Top of Extracted information

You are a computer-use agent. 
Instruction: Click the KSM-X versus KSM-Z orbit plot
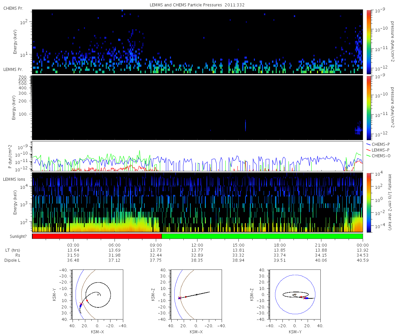coord(196,294)
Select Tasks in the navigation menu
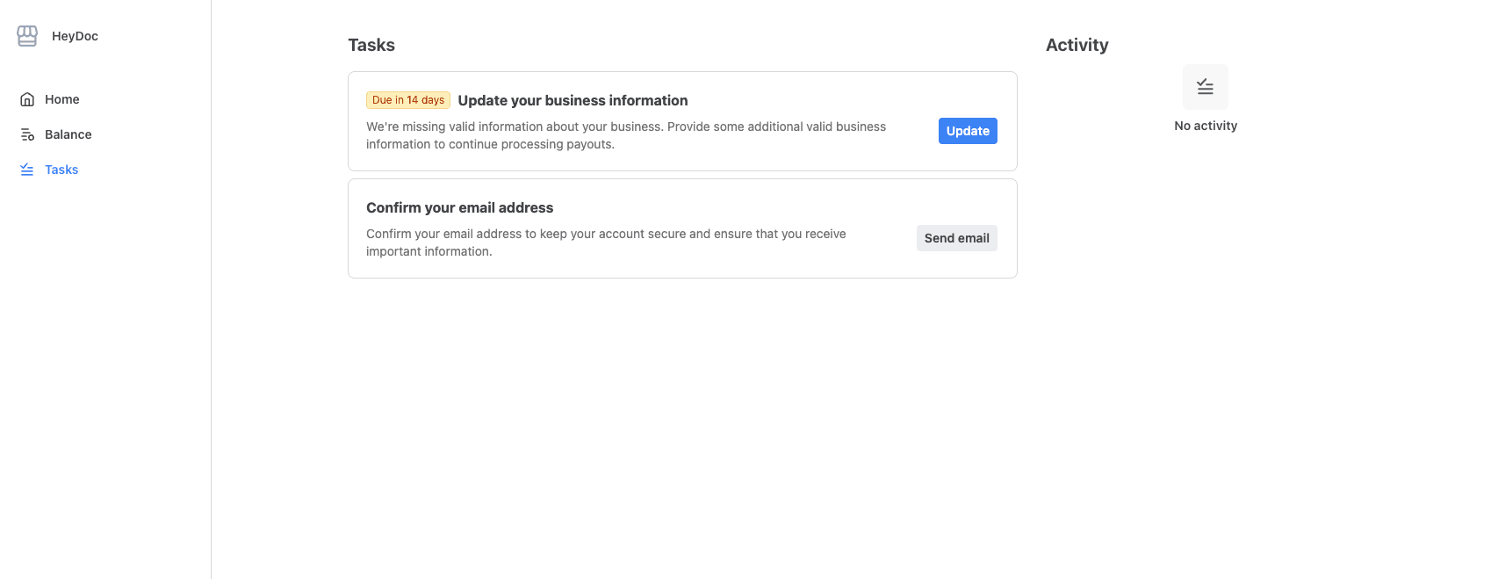This screenshot has height=579, width=1498. tap(61, 169)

Bottom of Extracted information

Take the lines from the one holding "Instruction: Click the" through the final line of the listing above and copy them exactly, both ends included, with no pictures.

Instruction: Click the KSM-X versus KSM-Z orbit plot
coord(196,294)
Select Tasks in the navigation menu
This screenshot has height=579, width=1498. tap(61, 169)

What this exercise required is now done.